YOUR INSTRUCTIONS: Return a faithful copy of all the entries, omitting the images.
━━━━━━━━━━━━━━━━
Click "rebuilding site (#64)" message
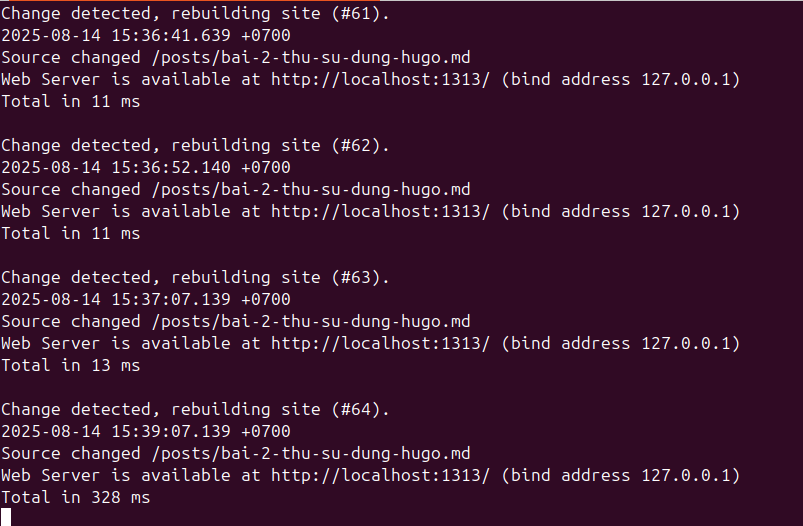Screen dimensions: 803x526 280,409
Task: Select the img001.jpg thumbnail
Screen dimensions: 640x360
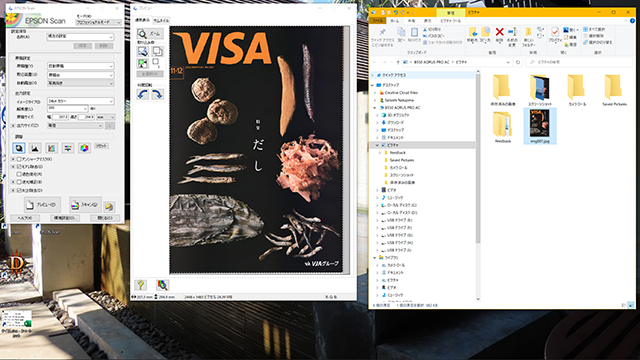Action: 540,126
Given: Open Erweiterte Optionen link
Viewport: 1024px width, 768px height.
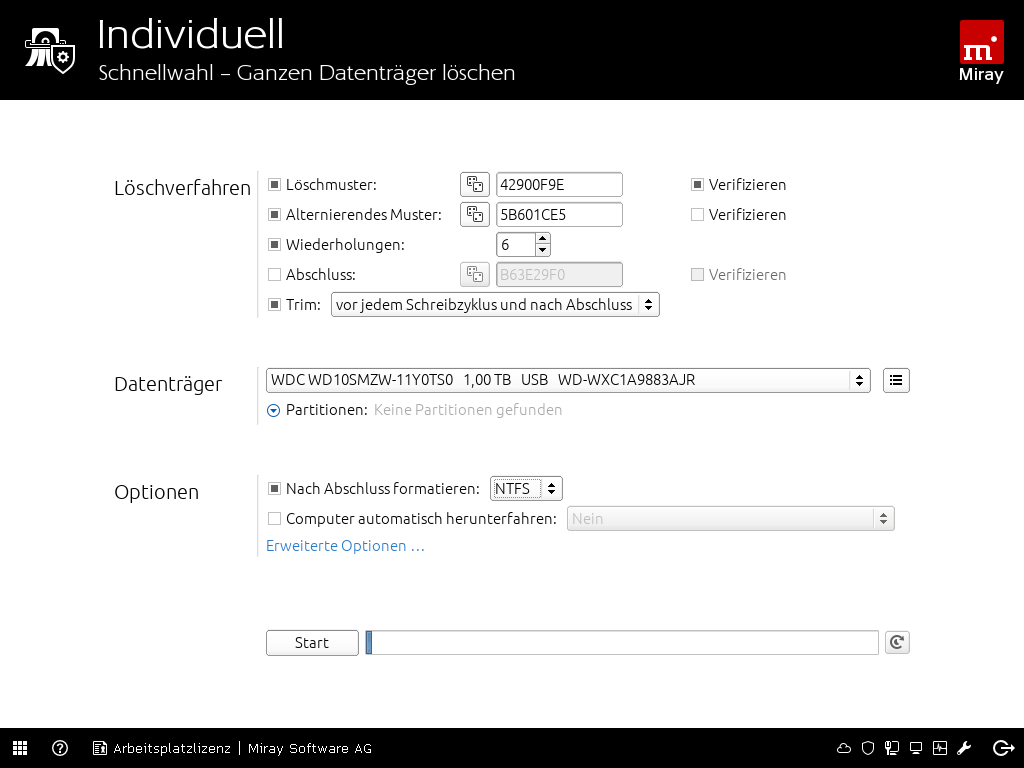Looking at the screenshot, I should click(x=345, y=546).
━━━━━━━━━━━━━━━━
WRITTEN RESPONSE:
Click "rebuilding site (#64)" message
Screen dimensions: 803x526 280,409
Task: Select the img001.jpg thumbnail
Screen dimensions: 640x360
Action: 540,126
Given: Open Erweiterte Optionen link
Viewport: 1024px width, 768px height.
Looking at the screenshot, I should click(x=345, y=546).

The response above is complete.